Plaintiff argues that consumers can recover Song-Beverly remedies through Magnuson-Moss even without viable Song-Beverly claims. However, “Magnuson-Moss¿does not substitute federal law for state law of consumer product warranties, but instead supplements state law.”¿(Orichian v. BMW of North America, LLC (2014) 226 Cal.App.4th 1322, 1330.) “Magnuson–Moss¿‘calls for the application of state written and implied warranty law, not the creation of additional federal law,’¿except in specific instances in which it expressly prescribes a regulating rule. [Citation.]” (Daugherty v. Am.
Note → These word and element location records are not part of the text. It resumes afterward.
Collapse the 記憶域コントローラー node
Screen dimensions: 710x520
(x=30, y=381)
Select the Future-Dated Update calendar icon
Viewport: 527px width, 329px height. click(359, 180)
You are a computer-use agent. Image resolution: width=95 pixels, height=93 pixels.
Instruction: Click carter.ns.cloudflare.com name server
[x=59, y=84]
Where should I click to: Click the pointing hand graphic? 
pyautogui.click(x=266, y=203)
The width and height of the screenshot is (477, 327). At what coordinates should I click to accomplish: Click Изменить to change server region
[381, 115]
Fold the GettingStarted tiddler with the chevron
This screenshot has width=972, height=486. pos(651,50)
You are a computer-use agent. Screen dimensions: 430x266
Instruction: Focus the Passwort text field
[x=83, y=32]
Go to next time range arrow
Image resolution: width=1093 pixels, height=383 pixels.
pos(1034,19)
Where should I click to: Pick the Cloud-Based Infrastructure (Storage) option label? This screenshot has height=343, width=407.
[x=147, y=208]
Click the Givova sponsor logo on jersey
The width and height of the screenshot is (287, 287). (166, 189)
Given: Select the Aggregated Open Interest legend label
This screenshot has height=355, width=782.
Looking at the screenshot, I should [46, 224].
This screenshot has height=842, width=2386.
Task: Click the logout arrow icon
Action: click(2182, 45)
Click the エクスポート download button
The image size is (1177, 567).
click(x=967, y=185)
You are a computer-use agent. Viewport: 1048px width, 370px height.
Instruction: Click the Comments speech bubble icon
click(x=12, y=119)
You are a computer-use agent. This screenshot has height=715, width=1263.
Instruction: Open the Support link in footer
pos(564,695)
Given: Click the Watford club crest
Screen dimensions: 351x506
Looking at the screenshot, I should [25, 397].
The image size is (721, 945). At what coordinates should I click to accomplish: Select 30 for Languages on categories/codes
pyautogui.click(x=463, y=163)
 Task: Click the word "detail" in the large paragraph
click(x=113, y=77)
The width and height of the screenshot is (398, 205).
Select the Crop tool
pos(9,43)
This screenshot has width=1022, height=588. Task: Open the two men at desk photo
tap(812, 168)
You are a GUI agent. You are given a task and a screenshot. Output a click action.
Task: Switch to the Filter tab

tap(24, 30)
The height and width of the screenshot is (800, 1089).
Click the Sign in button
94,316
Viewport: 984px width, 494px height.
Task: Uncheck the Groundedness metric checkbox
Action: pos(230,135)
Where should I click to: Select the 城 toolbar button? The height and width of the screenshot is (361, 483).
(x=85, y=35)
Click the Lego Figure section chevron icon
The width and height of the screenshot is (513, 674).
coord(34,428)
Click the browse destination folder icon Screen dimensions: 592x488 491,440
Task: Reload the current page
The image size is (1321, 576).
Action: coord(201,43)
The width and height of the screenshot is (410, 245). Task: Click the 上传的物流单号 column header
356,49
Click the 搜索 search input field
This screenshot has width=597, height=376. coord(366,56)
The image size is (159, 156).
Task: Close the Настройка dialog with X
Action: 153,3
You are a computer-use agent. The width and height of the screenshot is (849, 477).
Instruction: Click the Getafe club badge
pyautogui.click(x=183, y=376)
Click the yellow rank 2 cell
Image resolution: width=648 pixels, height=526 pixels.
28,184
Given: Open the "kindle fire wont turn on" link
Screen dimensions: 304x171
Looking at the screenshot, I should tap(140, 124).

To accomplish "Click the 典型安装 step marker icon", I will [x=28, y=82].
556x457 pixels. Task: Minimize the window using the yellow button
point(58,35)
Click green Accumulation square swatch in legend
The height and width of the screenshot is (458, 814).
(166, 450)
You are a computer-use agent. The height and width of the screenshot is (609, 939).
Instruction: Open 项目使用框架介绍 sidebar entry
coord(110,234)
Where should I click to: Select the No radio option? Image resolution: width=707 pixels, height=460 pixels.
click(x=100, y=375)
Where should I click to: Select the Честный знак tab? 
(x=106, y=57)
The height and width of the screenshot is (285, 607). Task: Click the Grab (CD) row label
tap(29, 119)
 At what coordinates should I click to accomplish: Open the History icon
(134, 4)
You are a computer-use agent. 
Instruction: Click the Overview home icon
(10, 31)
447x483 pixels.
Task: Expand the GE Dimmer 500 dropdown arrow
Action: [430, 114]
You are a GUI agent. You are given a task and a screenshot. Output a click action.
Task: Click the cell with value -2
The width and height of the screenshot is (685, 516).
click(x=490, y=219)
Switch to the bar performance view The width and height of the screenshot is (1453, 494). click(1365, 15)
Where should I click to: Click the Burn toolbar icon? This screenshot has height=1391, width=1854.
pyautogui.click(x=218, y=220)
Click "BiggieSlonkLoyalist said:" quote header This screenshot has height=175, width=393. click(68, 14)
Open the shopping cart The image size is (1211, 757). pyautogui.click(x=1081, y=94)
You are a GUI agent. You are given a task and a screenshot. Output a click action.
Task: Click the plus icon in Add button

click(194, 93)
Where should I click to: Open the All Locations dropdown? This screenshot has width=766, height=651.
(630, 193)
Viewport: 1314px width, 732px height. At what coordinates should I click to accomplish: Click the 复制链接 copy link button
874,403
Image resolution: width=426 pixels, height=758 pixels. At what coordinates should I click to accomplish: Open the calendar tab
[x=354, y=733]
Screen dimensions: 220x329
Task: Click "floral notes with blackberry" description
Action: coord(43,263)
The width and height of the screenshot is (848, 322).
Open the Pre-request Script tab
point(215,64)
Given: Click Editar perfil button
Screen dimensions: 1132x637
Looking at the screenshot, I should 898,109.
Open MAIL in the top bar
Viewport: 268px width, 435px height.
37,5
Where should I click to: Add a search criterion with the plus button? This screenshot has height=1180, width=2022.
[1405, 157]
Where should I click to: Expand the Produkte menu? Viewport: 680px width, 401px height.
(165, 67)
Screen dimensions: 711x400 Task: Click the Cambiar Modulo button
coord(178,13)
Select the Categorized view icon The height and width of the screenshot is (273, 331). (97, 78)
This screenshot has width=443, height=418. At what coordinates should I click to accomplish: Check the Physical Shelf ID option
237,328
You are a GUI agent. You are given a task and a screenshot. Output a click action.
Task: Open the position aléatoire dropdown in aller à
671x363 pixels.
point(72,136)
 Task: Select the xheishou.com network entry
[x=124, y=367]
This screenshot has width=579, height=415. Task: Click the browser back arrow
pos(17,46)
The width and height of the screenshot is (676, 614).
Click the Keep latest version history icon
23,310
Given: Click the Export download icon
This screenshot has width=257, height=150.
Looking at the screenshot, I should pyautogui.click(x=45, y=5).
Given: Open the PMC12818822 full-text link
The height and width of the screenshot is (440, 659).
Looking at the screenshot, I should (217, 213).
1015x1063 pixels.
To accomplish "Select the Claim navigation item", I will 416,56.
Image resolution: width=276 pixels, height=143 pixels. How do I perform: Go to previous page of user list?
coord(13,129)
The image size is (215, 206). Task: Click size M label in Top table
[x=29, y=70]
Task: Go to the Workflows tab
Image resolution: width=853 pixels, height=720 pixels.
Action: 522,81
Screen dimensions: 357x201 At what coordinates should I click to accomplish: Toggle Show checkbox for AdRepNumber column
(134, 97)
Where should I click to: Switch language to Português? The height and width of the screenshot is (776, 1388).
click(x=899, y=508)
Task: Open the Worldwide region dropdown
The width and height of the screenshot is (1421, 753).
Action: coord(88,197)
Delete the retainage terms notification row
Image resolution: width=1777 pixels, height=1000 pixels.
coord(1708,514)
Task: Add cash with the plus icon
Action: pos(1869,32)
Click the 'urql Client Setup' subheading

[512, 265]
Honda Motor Co.¿(2006) 144 Cal.App.4th 824, 833.)¿ The Daugherty court held that the “failure to state a warranty claim under state law necessarily constitute[s] a failure to state a claim under¿Magnuson-Moss.” (Id.)

 

Plaintiff attempts to distinguish Daugherty on the ground that the defects manifested after the express warranties had expired, whereas the defects in the instant action purportedly appeared during the express warranty period. (Daugherty, 144 Cal.App.4th at 832.) That is a distinction without a difference here. The Daugherty court asserted the generally applicable proposition that a cause of action under Magnuson-Moss rises and falls with an underlying state warranty law claim. That proposition did not depend on any analysis concerning whether an express warranty claim can be based on a latent defect discovered after the expiration of the warranty. The Court finds plaintiff’s attempt to distinguish Daugherty unavailing. Accordingly, because the Court previously found that Song-Beverly was inapplicable to plaintiff’s claims, plaintiff may not invoke Song-Beverly to support a Magnuson-Moss cause of action.

 

In opposition, plaintiff also argues that Magnuson-Moss provides for a refund as a remedy even without a Song-Beverly claim. (15 U.S.C. § 2304(a)(4); see TAC ¶ 115 [alleging that defendant failed to make restitution].) However, Magnuson-Moss only allows for a refund in the case of full warranties. (15 U.S.C. § 2303(a); MacKenzie v. Chrysler Corp. (5th Cir. 1979) 607 F.2d 1162, 1167, fn. 7.) Plaintiff’s Magnuson-Moss claim is based on a limited warranty. (TAC ¶ 10 & Ex. A at 4.) When a warrantor fails to comply under a written warranty, the consumer may sue for “damages.” (15 U.S.C. § 2310(d)(1).) But, Magnuson-Moss is “virtually silent as to the amount and type of damages which may be awarded for breach of an express limited warranty.” (MacKenzie, 607 F.2d at 1166.) In such a case, “a resort to state law is proper in determining the applicable measure of damages under” Magnuson-Moss. (Ibid.) Here, the Court previously found that Song-Beverly is inapplicable. Accordingly, the restitution referenced in paragraph 115 of the Third Amended Complaint is not adequately supported based on a Magnuson-Moss cause of action alone.

 

The motion to strike is GRANTED. The portions of the Third Amended Complaint set forth in items 1 through 8 of the notice of motion are hereby STRICKEN.

 

Ten (10) Days to Answer the Third Amended Complaint.